_Dataset entries_.
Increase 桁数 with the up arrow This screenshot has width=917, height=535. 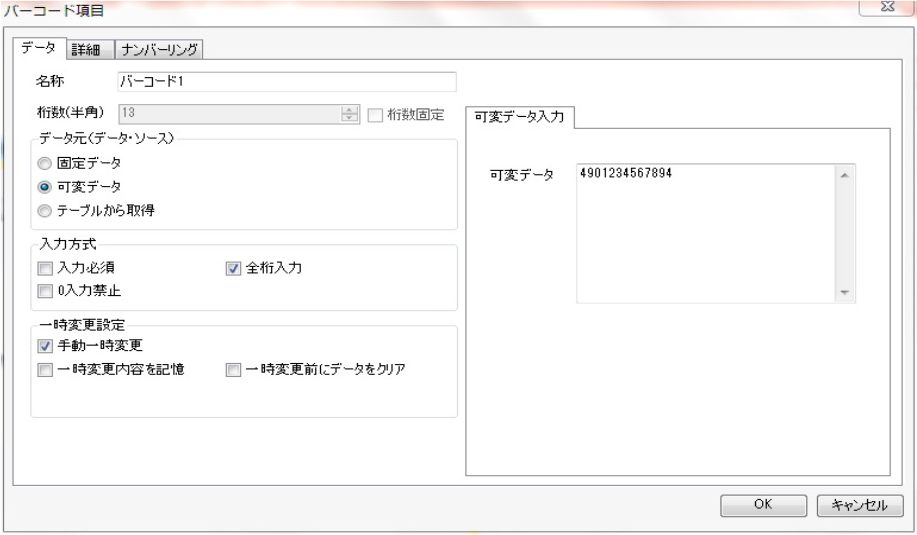click(349, 109)
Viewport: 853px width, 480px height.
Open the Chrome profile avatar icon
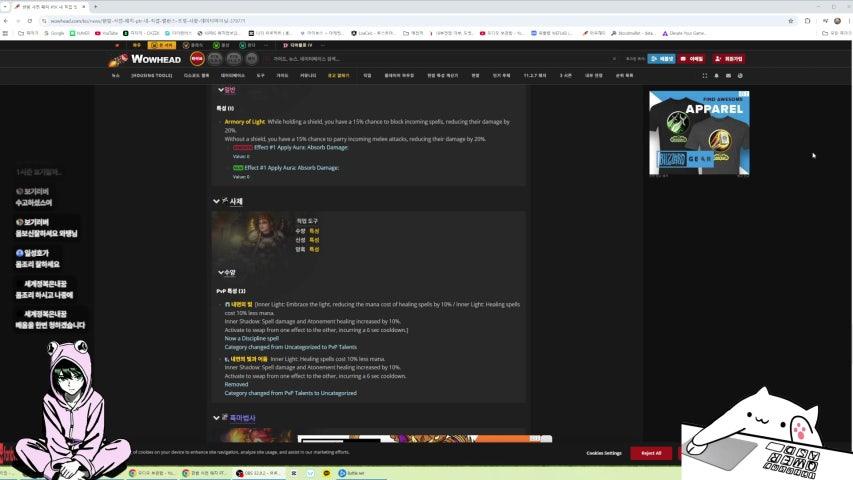[x=837, y=20]
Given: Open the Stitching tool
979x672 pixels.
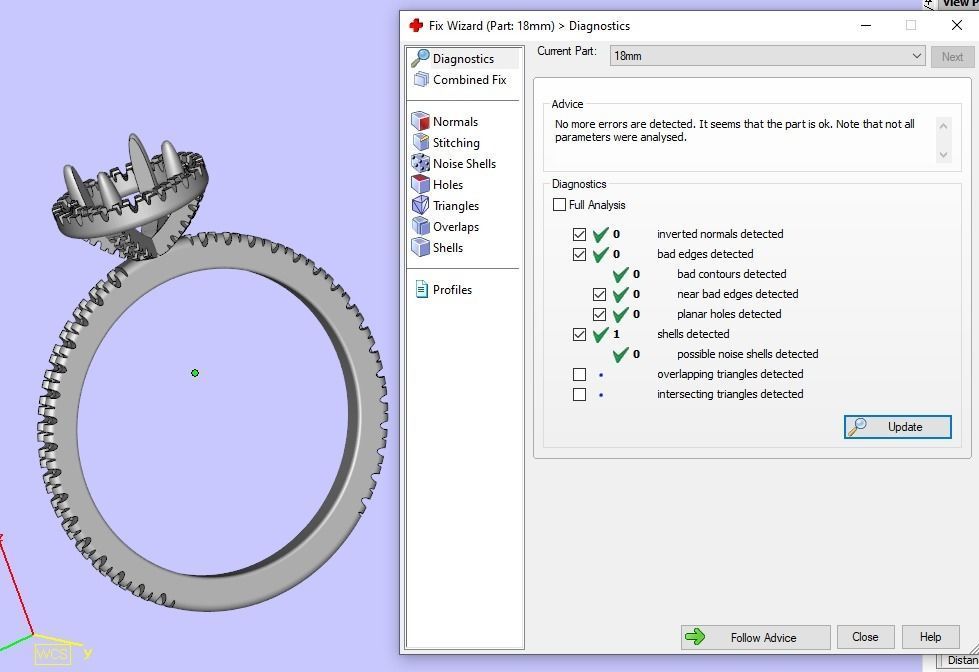Looking at the screenshot, I should click(x=420, y=142).
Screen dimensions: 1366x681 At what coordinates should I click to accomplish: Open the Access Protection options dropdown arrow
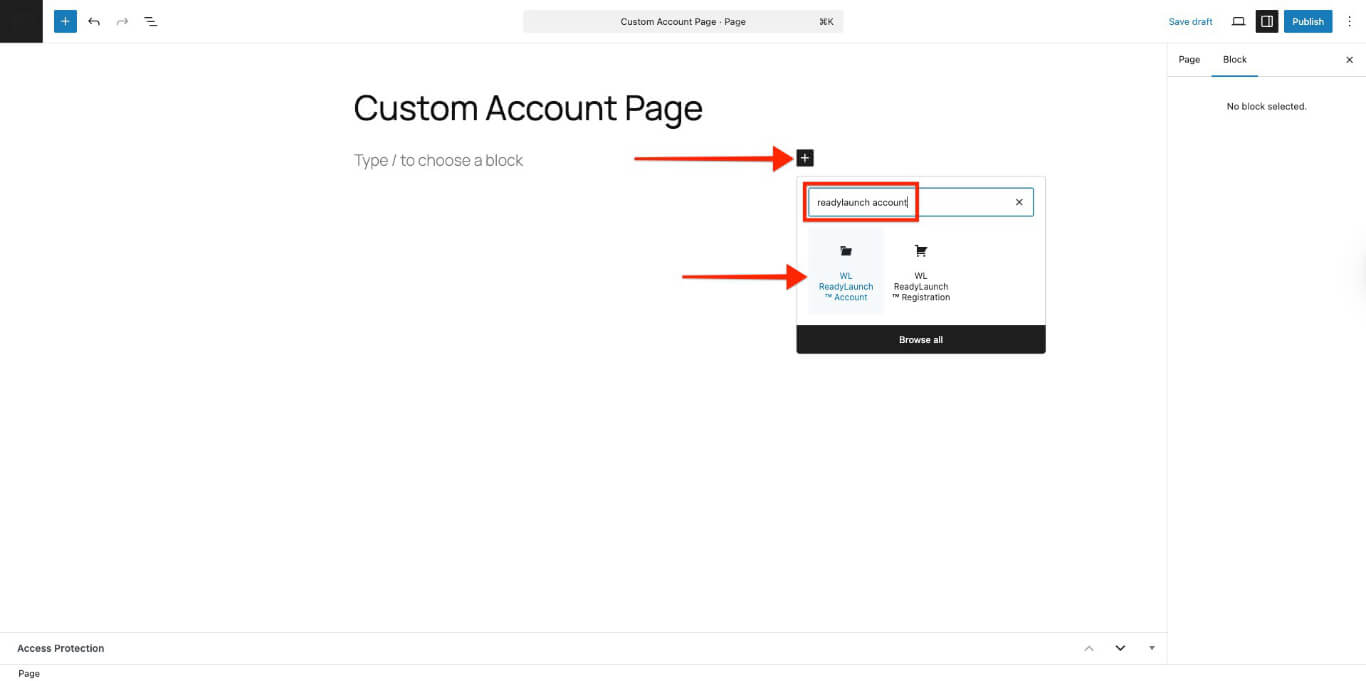[x=1151, y=648]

_TASK ITEM_.
Using the records above, extract exactly and only the lines from the one with "Given: Open the Stitching tool" through the final line, inclusive, leaving out pictures.

_SOLUTION FOR THIS PROBLEM_.
Given: Open the Stitching tool
979x672 pixels.
Looking at the screenshot, I should click(x=420, y=142).
Screen dimensions: 1366x681 At what coordinates should I click to accomplish: Open the Access Protection options dropdown arrow
[x=1151, y=648]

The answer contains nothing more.